Керим «пасёт» китайскую лоханку. Корма у них задрана градусов на двадцать, хода нет, на палубе кто-то копошится.

Солнце неумолимо растёт, вот-вот оторвётся от горизонта. Мгновение, ещё одно, и вся безбрежная гладь из розовой превращается в золотистую. Собираю рассыпанные гильзы в мешок. Не смотрю, но спиной чувствую неописуемую красоту.

Дробной россыпью гудит корпус и надстройка. Над головой короткими бьёт автомат, падают раскалённые гильзы. Хлестануло по броне башни и застучало дальше по палубе. Падаю за выгородку. Ещё залп. Всё стихает. Оживает трансляция: «Всем покинуть верхнюю палубу, санитаров в рубку и на шкафут!»

Хлопает дверца, спрыгивает Керим.

– Ты-то куда? Эт не нам!

Округлив глаза, тычет назад рукой. Поворачиваюсь. Застучало в висках, нечем дышать. Рядом с торпедным клюзом, уткнувшись лицом в палубу, лежит Рома. Дымится и тлеет резина пробитого жилета. Рядом корчится и кричит от боли торпедист Серёга Волынкин. У раскрытой Роминой ладони развернувшаяся газета. На ней хлеб, рыба и луковица. Снова ударило по корпусу очередью.

– К ним! – Ору Кериму и прыгаю в башню. Ещё что-то кричу, перед глазами всё прыгает, дико кричу, куда-то вверх, ничего не слышу, слёзы застилают глаза… Джойстик… прицел… Рооомка… как со стороны слышу свой хрип…

«… сбить турель на катере! Не топить!»

…не топить… топить… топить…

…корма, пулемёт, копошатся, стреляют; в перекрестье. Бью со всей дури по педали и дёргаю стволом вдоль палубы… не топить… разрывы, – рубка, палуба, корма… Не топить! …палуба, рубка… стволы чуть ниже, на стык корпуса и воды… давлю рукоятки, фиксируя стволы, сквозь слёзы вижу рвущийся и горящий кусок металла. Захлебнулись пустотой магазина стволы, онемевшая нога неистово жмёт спуск…


На своём привычном «посту». Свежий ветер. В лицо. Я и море. Море. Боль моя, неразгаданная тайна, радость и грусть. Нет для меня ничего более притягательного, чем твоя неописуемая суть.

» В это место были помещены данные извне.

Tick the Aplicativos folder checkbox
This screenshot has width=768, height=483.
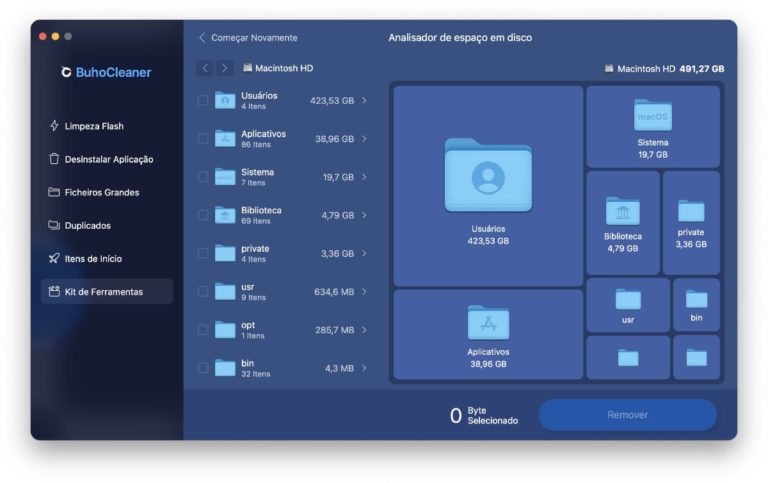click(203, 139)
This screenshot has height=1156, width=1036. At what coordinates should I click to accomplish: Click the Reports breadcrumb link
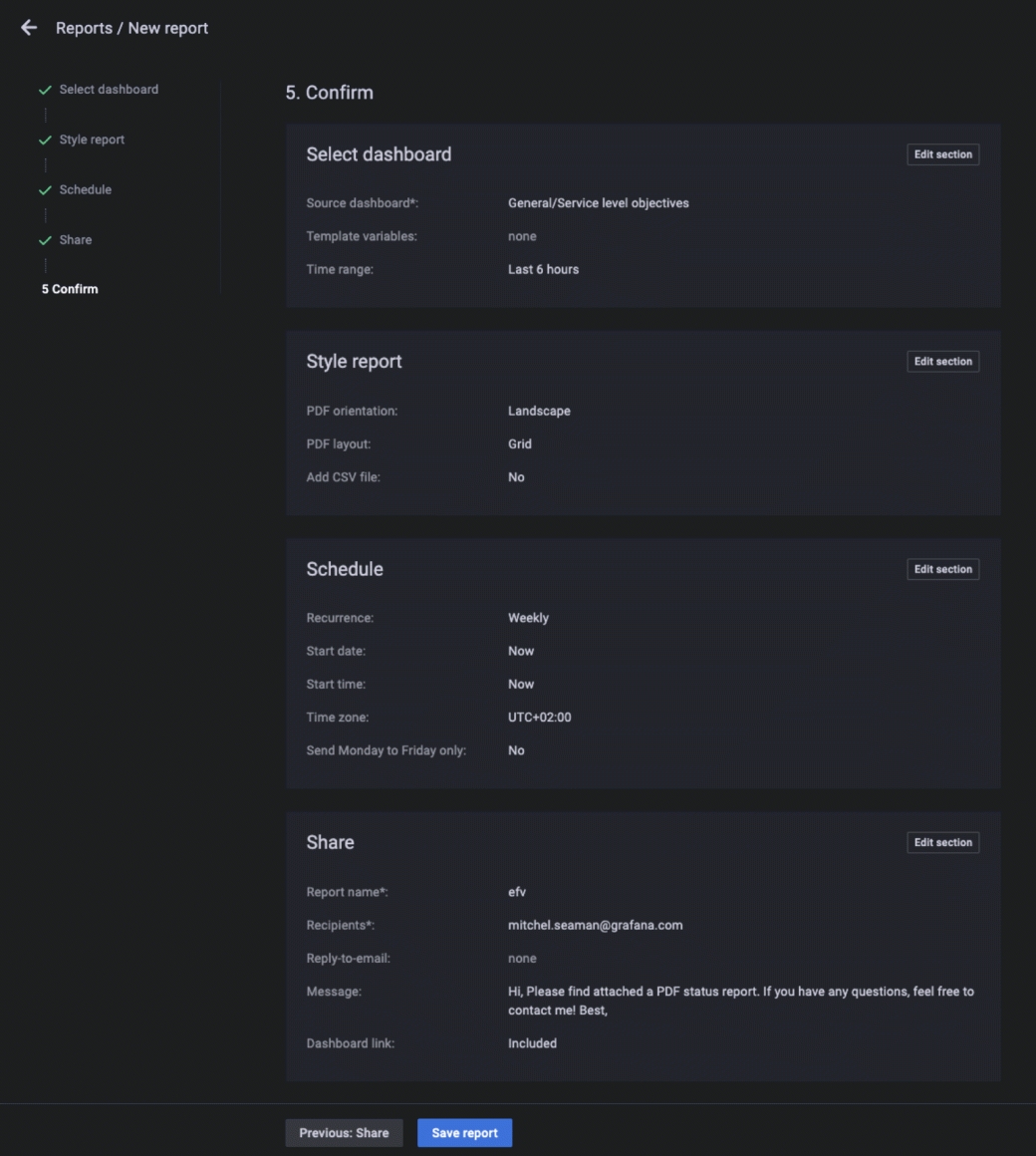[x=84, y=28]
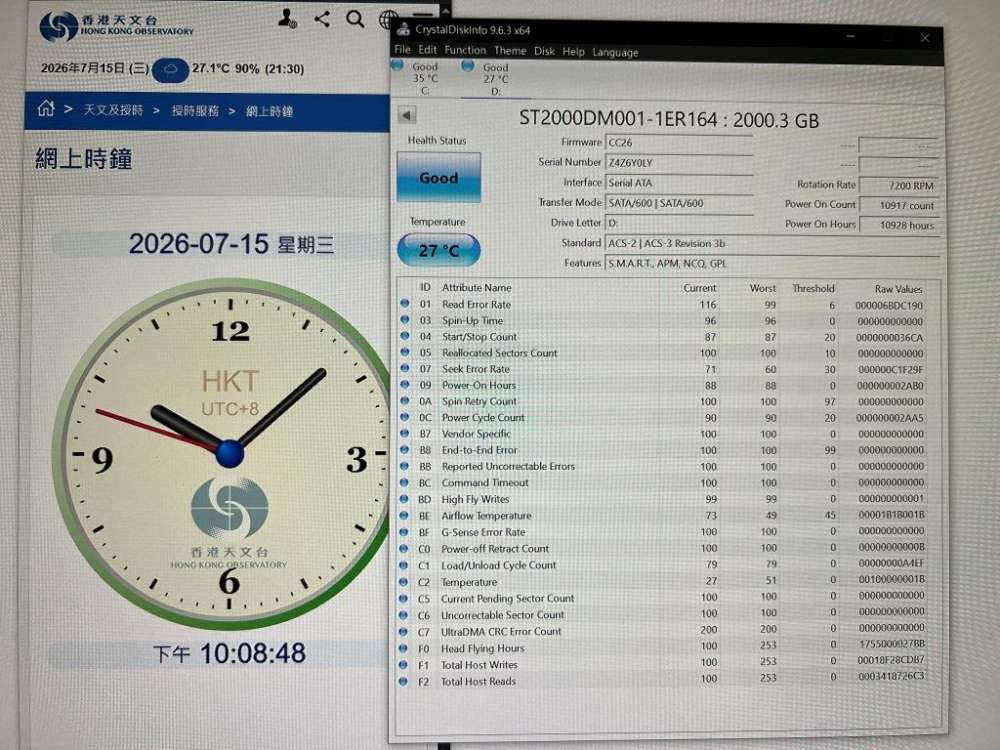Click the Hong Kong Observatory logo

tap(116, 26)
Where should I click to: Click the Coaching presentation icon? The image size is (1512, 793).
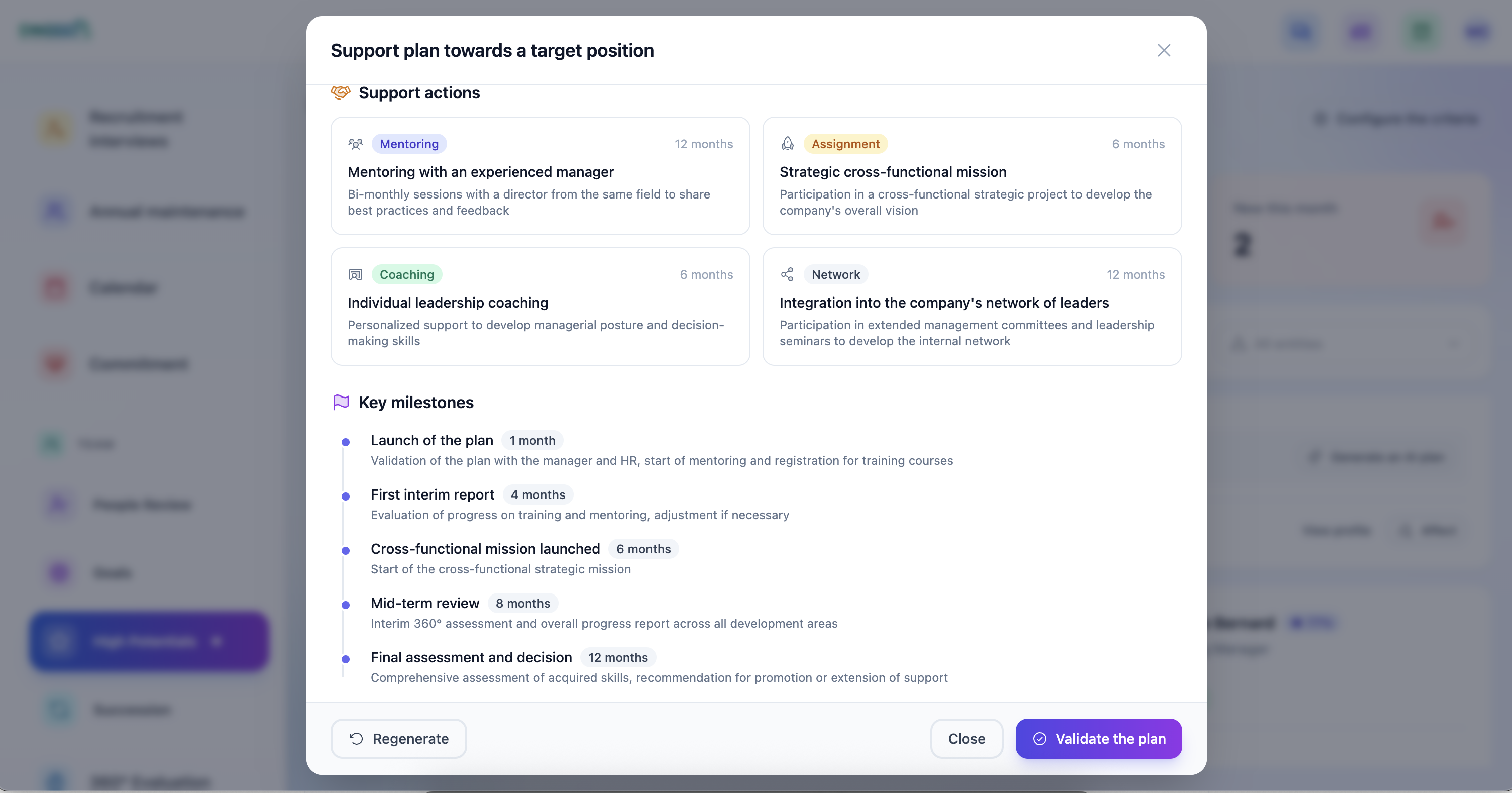(x=355, y=274)
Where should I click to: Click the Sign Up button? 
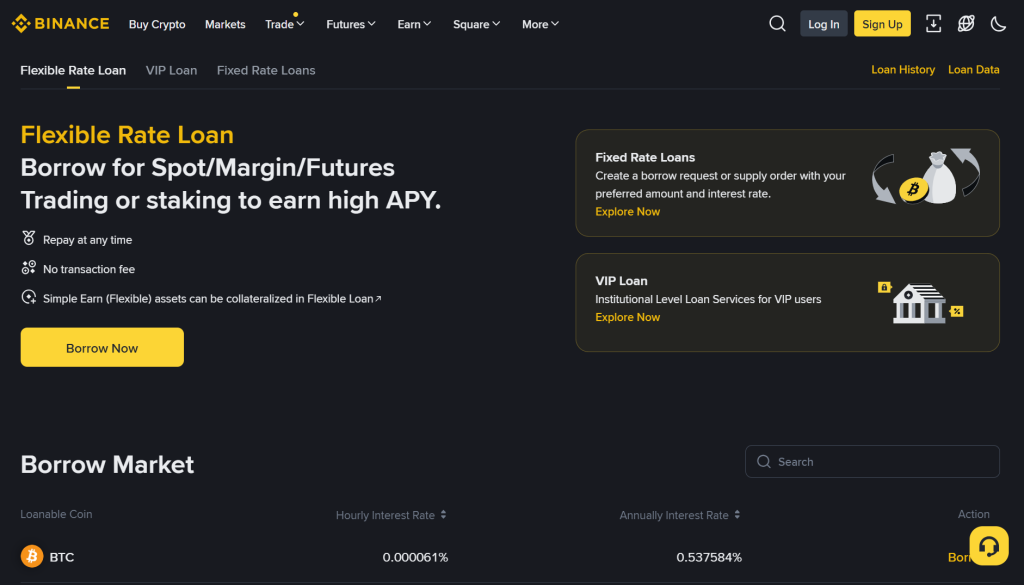(882, 24)
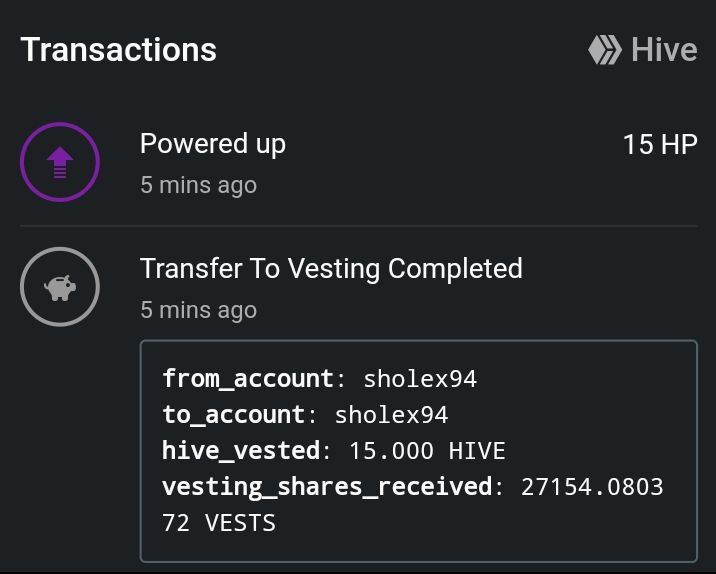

С самых первых встреч с тобой, в рассказах отца, с благоговейного трепета, многих десятков, а может и сотен, прочитанных томов, в которых есть, хоть что-то связанное с тобой, пленён и напрочь обращён в твою веру – бурями и штилями, плотами и дредноутами, Моби Диками и Мальмстримами, очарованием романтики приключений и магнетизмом живого океана. Первыми открыли мне тебя Верн и Хемингуэй. Живи и дыши, свежим ветром. Всегда. И пусть он дует сильнее, наполняя паруса мечты. И не будь твоего необузданного неистовства – урагана, паруса висели бы жалкими тряпками. Завидую твоей широте и искренности в буйстве стихии. Тянусь к тебе, наслаждаюсь. И не боюсь. Хотел бы остаться с тобой, навсегда. Ты поймёшь, как и я тебя.

Не хочу возвращаться, к ним. Только с тобой, спокоен и чист. Они же – никогда не поймут, жившего тобой и пережившего это, как и я их. И не нужно мне этого, у таких, как я – теперь свой мир, непонятный им, своими перипетиями, наслоениями и молчанием, который мы будем оберегать. От всех.

А не страшно, потому, что наделён открытым не каждому знанием: предсказано и нагадано, что свободу, даруемую вечностью – смерть, обрету не из вне, внутри она, уже, лишь ждёт своего часа. Проверял, лез на рожон, – действительно, не берёт, обходит.

Вначале было страшно, да нет же, и сейчас тоже, но сейчас плюю на него. Полное забвение осторожности – одна из форм страха.

Когда-нибудь э т о – закончится. Кто-то переживёт, и выживет, как я. Может, даже, у кого-то откроются глаза на э т о, и наступит страшный момент, названный зловещим словом: – отрезвление. Эту трагическую мудрость, которую рождает опьянение войной, мы, видевшие и делавшие это, уже познали. И никогда, ни один судья не будет допрашивать обвиняемого так пытливо, как допрашивает меня уже сейчас собственная совесть. И пока дёргаюсь и выворачиваюсь наизнанку здесь, пытаясь нарваться, – ещё ничего, там же – не будет возможности убивать страх, совесть и бессилие перед неотвратимостью и неизбежностью вечности.